### What the task requires
Below this task are records; return each one exactly and omit its images.

### Supplied data
"""

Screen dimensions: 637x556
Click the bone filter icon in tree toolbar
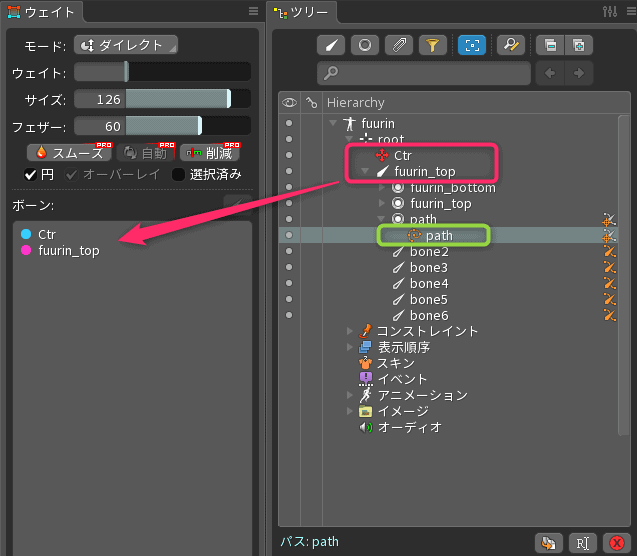[331, 45]
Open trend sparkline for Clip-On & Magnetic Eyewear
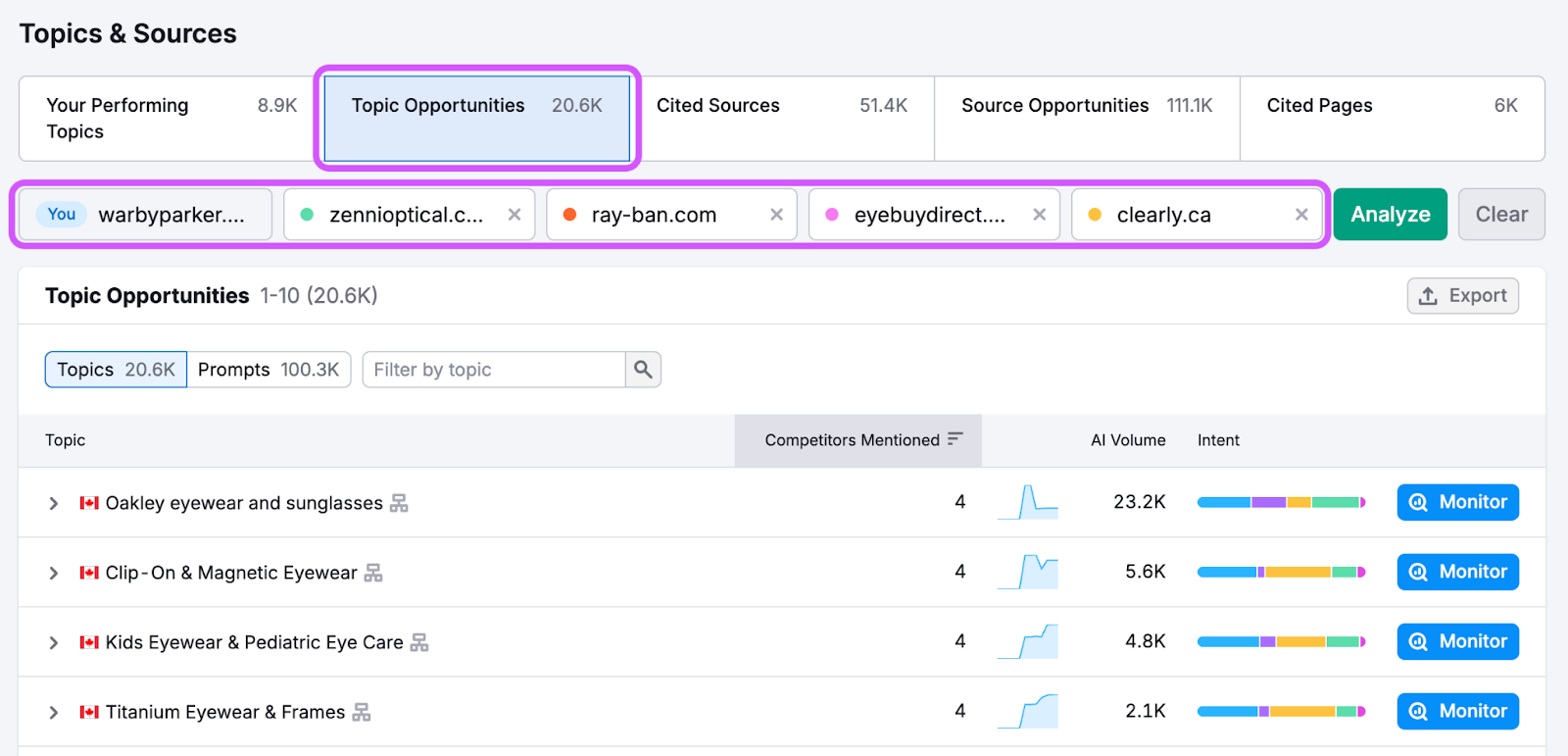Screen dimensions: 1568x756 [1028, 572]
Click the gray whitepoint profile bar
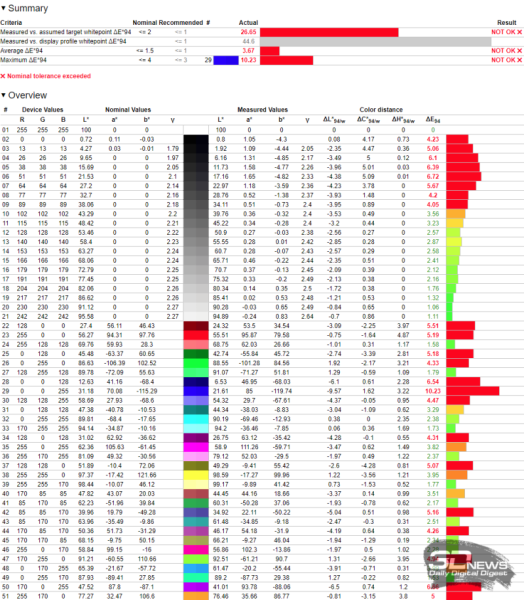Image resolution: width=524 pixels, height=600 pixels. point(375,41)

"""

### Solution
Screen dimensions: 637x556
Click the bone filter icon in tree toolbar
[331, 45]
Open trend sparkline for Clip-On & Magnetic Eyewear
Screen dimensions: 1568x756 [1028, 572]
Click the gray whitepoint profile bar
Image resolution: width=524 pixels, height=600 pixels. point(375,41)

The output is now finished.